> DOCUMENT SECTION:
⁂
Picnic Paradise: 51st Deli

Mike Wolf dreams of picnic spreads and tacos during his latest culinary excursion

Before the Nations neighborhood was booming, sit-down lunch options were few and far between. Now the competition is fierce: Frothy Monkey, Bringle’s Smoking Oasis (stellar), Daddy’s Dogs, Red Bicycle (RIP Stone Fox), Nations Bar and Grill, Maru (sushi), and Oscar’s Taco Shop, among others, all vie for your lunch dollar.

But with recent highs in the 80s and on the heels of the warmest months of December and January on record, picnic season appears to be upon us a bit early. My recent trip to 51st Deli on the lively corner of 51st Avenue and Centennial had my head spinning with food and drink options, dreaming of an ideal picnic spread for the next idyllic Spring day. Not only does 51st offer an extensive all-day breakfast menu—with tasty egg sandwiches, fresh-squeezed orange juice, and coffee drinks—they also have an array of picnic-style salads made from scratch like bacon-potato salad, chicken salad, egg salad, and even ceviche. But the stars of the show at this bustling bodega are the tacos and sandwiches.

It’s rare and worth celebrating any place that can do Mexican street tacos, packing them with nearly double the meat of most taco trucks, and executing such a varied sandwich menu including burgers. Where else can one get a Cuban sandwich, tacos, breakfast sandwiches, burgers, takeaway salads, espresso, cannolis, every CBD beverage you’ve heard of over the last three years, beer, and wine, and it’s all affordable? Don’t say Cheesecake Factory either. As apt as they are at executing a gargantuan menu, they can’t pull off tacos this well.
⁂
> DATASET CONTENT:
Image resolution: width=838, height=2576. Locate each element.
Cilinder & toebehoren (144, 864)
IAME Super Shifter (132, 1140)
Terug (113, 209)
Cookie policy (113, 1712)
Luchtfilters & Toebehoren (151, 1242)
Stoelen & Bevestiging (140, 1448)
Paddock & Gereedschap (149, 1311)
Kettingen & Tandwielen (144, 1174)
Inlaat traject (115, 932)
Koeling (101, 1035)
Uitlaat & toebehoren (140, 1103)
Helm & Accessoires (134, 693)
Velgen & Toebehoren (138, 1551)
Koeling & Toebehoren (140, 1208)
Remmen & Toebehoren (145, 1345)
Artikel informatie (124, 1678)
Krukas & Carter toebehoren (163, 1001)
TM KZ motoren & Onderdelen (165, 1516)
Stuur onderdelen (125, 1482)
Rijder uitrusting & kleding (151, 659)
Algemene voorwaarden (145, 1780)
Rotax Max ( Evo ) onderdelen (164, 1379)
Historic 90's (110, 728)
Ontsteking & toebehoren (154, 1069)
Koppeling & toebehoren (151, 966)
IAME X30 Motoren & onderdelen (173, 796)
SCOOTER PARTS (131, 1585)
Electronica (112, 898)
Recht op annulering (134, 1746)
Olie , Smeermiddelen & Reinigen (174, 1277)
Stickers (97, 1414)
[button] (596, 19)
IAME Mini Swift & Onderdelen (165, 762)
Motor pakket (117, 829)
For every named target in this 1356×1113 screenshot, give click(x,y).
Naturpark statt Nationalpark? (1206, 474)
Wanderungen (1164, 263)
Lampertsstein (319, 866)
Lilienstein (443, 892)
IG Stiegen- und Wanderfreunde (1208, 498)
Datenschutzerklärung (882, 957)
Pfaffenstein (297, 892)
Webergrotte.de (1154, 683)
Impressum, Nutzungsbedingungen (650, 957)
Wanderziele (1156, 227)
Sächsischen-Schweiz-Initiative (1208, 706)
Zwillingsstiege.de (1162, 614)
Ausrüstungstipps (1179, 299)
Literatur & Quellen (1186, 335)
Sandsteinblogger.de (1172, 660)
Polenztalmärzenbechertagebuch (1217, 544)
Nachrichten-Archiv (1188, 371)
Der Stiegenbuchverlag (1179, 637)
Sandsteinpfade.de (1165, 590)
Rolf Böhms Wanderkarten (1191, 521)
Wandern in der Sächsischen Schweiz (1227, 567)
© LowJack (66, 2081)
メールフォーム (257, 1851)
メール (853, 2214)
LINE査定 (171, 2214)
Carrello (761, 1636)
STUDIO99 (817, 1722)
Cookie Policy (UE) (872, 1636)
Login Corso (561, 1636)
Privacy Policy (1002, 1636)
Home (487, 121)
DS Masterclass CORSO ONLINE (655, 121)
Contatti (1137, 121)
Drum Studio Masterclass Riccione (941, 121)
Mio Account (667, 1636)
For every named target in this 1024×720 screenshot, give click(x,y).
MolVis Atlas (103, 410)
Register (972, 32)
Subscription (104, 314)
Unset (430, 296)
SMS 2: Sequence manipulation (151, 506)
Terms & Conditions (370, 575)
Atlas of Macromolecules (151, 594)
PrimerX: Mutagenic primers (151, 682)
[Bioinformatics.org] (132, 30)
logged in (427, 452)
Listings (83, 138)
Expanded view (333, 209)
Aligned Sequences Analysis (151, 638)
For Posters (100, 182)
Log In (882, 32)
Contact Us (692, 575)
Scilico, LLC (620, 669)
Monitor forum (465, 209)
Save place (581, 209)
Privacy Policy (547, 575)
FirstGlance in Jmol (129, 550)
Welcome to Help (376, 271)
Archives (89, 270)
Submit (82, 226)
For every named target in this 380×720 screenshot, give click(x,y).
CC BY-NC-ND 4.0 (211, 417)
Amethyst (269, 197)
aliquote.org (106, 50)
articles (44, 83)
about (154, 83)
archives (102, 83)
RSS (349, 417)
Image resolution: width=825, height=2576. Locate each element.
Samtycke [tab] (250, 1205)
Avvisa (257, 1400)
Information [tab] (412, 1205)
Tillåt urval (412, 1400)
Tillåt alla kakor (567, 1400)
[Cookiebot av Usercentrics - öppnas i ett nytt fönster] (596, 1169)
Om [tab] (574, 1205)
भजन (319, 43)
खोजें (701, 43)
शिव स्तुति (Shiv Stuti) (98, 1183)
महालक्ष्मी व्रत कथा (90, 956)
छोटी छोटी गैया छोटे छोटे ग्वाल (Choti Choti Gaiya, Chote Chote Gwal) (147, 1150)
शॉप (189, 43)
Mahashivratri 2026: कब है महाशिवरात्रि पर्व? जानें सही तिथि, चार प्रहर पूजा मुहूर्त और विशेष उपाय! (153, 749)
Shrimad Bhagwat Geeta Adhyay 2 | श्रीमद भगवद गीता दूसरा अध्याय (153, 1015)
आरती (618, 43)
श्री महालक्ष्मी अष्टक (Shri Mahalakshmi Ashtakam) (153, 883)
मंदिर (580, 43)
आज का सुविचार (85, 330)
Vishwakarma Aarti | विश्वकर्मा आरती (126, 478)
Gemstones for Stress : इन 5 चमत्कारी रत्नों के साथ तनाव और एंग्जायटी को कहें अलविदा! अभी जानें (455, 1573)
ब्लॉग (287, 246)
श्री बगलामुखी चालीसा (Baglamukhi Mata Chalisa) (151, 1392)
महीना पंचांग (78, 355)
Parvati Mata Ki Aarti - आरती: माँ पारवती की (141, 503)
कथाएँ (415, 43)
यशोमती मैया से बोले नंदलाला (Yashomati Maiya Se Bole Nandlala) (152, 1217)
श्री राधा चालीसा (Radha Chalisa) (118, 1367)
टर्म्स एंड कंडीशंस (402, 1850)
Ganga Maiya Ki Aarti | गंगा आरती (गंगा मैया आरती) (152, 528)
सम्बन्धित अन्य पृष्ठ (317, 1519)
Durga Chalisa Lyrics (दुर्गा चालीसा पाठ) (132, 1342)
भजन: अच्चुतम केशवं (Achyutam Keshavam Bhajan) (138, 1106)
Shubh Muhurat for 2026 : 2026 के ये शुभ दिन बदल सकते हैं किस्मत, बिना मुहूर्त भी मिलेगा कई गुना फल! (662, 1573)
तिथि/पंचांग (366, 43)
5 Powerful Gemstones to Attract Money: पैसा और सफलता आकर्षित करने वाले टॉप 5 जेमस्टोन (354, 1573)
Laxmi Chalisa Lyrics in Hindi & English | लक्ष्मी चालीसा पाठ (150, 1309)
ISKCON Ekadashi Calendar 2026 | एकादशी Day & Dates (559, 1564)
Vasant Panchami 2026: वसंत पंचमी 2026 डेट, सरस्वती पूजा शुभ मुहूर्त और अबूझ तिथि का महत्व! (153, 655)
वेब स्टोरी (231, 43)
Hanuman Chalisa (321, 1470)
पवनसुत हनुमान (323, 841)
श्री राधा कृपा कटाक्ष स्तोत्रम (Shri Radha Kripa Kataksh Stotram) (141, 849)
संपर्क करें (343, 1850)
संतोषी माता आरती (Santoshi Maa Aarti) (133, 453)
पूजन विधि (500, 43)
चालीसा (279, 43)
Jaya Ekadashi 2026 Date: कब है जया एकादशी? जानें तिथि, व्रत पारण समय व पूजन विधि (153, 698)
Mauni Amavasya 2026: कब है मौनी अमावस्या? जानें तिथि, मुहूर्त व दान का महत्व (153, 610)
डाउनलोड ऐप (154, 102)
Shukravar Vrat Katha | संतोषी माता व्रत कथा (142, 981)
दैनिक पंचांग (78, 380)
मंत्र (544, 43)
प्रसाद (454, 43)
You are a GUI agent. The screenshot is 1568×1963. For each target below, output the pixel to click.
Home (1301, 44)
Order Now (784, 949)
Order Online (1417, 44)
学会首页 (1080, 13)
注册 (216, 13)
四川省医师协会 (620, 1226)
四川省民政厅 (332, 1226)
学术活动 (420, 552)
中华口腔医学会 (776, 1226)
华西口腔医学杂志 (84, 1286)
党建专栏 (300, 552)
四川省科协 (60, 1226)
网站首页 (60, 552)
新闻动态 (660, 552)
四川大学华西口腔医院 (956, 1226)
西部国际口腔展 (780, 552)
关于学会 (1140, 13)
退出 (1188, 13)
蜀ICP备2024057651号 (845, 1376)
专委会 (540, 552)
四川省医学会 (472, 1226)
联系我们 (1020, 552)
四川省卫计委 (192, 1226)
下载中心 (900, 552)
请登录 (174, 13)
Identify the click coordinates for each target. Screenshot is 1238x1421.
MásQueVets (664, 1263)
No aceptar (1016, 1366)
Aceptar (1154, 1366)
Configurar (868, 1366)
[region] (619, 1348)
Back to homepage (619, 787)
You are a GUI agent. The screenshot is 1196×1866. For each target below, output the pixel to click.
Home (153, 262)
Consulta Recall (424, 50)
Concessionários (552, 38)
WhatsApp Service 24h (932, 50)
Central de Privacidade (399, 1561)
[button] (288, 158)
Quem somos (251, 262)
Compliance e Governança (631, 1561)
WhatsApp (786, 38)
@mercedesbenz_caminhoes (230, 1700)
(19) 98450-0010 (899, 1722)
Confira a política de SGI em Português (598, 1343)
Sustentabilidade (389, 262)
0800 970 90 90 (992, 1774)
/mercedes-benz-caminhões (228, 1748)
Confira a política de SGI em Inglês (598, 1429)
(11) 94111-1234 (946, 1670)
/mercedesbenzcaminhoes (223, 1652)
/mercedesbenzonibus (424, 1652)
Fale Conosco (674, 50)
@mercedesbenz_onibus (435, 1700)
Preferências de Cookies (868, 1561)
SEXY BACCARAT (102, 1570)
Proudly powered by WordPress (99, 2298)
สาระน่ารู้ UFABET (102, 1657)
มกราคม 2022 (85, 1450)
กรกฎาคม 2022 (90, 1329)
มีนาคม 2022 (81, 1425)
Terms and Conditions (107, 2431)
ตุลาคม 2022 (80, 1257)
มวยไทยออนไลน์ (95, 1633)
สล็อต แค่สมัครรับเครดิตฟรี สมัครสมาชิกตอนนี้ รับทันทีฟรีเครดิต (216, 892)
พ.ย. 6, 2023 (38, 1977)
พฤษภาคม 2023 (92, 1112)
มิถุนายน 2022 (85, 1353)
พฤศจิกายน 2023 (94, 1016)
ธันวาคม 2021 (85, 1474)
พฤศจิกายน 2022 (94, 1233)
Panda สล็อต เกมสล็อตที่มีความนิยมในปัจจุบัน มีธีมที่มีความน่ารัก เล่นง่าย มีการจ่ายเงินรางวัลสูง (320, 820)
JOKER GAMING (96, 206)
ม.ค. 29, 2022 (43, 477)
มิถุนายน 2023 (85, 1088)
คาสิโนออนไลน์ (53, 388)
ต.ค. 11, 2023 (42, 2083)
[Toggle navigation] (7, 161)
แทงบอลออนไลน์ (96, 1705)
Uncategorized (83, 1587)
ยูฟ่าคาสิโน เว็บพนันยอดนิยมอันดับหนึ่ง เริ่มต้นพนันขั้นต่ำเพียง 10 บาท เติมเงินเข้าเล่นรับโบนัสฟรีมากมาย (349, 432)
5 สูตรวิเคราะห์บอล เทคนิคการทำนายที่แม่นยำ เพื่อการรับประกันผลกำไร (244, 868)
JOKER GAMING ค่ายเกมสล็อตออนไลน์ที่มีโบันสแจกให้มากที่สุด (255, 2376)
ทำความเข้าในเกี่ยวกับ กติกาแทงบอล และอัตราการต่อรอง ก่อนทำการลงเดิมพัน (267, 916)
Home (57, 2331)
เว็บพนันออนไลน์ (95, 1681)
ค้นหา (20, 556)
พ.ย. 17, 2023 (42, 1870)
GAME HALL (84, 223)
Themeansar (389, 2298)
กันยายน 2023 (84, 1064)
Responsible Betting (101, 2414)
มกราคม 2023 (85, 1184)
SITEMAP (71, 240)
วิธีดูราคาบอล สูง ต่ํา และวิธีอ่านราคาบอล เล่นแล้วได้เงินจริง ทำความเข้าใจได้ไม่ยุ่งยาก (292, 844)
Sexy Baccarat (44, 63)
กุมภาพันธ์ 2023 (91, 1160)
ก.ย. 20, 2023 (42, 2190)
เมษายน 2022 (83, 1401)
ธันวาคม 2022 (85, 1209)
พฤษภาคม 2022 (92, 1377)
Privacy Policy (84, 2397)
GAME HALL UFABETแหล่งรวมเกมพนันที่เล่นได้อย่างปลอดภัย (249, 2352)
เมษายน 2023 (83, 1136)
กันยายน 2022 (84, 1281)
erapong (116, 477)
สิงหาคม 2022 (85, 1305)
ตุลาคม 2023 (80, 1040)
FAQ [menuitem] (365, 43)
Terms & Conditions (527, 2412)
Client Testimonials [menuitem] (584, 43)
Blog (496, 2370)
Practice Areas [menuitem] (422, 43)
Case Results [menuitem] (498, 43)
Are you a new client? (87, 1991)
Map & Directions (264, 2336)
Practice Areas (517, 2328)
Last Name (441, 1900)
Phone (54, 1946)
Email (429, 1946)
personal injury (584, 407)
⁂
> SET EXERCISE 1: Print the stretch of the 51st Deli review from "But with recent" through "tacos and sandwiches.".
> SET EXERCISE 2:
Answer these questions from the 51st Deli review:
(a) On which corner does 51st Deli stand?
(b) What does the review name as the stars of the show?
(c) Compared with most taco trucks, how much meat do the deli's tacos hold?
The lines above are separate material and have no connection to the 51st Deli review.

> EXERCISE OUTPUT 1:
But with recent highs in the 80s and on the heels of the warmest months of December and January on record, picnic season appears to be upon us a bit early. My recent trip to 51st Deli on the lively corner of 51st Avenue and Centennial had my head spinning with food and drink options, dreaming of an ideal picnic spread for the next idyllic Spring day. Not only does 51st offer an extensive all-day breakfast menu—with tasty egg sandwiches, fresh-squeezed orange juice, and coffee drinks—they also have an array of picnic-style salads made from scratch like bacon-potato salad, chicken salad, egg salad, and even ceviche. But the stars of the show at this bustling bodega are the tacos and sandwiches.

> EXERCISE OUTPUT 2:
(a) The corner of 51st Avenue and Centennial.
(b) The tacos and sandwiches.
(c) Nearly double the meat.